My feelings are decidedly mixed. On the one hand, I’m elated not only that we pulled it off again (the travelling of a pretty huge contingent from one end of the Caribbean to another) but that Guyana has succeeded in making CARIFESTA national, regional and international, laying the ground for the development of a world festival that people will plan to attend. We have an IFD (Interim Festival Directorate — the regional governing body for CARIFESTA) meeting today, the traditional end-of-festival meeting, where we will discuss the way forward for CARIFESTA; it is likely to by my last such meeting, unless something else takes place between now and December. It’s a shame, but there it is.

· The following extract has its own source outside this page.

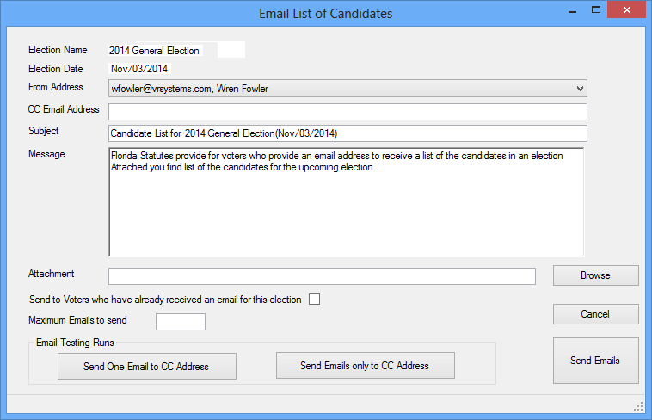Image resolution: width=652 pixels, height=420 pixels.
Task: Click the 2014 General Election name value
Action: pyautogui.click(x=154, y=51)
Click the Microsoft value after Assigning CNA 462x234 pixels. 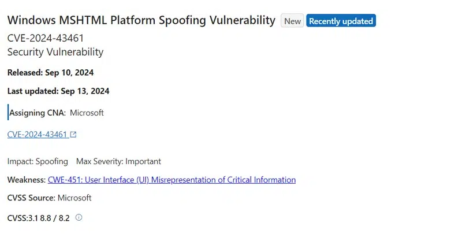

There’s so much to share! There’s the finishing of the recounting of the Anna Regina trip, which was in every way the highlight of the trip, from its organization to the reception of the play and the players in Essequibo, to the experience of staying at Lake Mainstay and swimming in black water, to the return journey, which was more exciting and efficient than the outward bound one.
There’s the summarizing of the Bahamian activities, the bungle of the container and its remaining in Freeport, my disappointment that we were not able to see many other presentations, the mastery of the activities in the Grand Market, the glitches we had and the mistakes that we made (by “we” I mean the Bahamian contingent), the hospitality of the ordinary Guyanese, the incomprehensibility of the closing ceremony preparations, the ending of the Fineman reign of terror, the success (at last!) of our literary artists in finding a way onto the programme, the disappointment of the choir (who never sang anywhere they were sent as the places were unsuitable for a choir — choirs, my people, are HARD to mike, and good ones will not take kindly to being placed before two little unidirectionals which will mess up the balance and distort their sound. Let’s get that right in the end), the triumph of that same choir at the final Bahamian country presentation, my disappointment in the second Junkanoo rush-out, the major SNAFU with the Berbice performance, and finally being able to attend someone else’s show — Jamaica’s offering of Love Games at the Theatre Guild.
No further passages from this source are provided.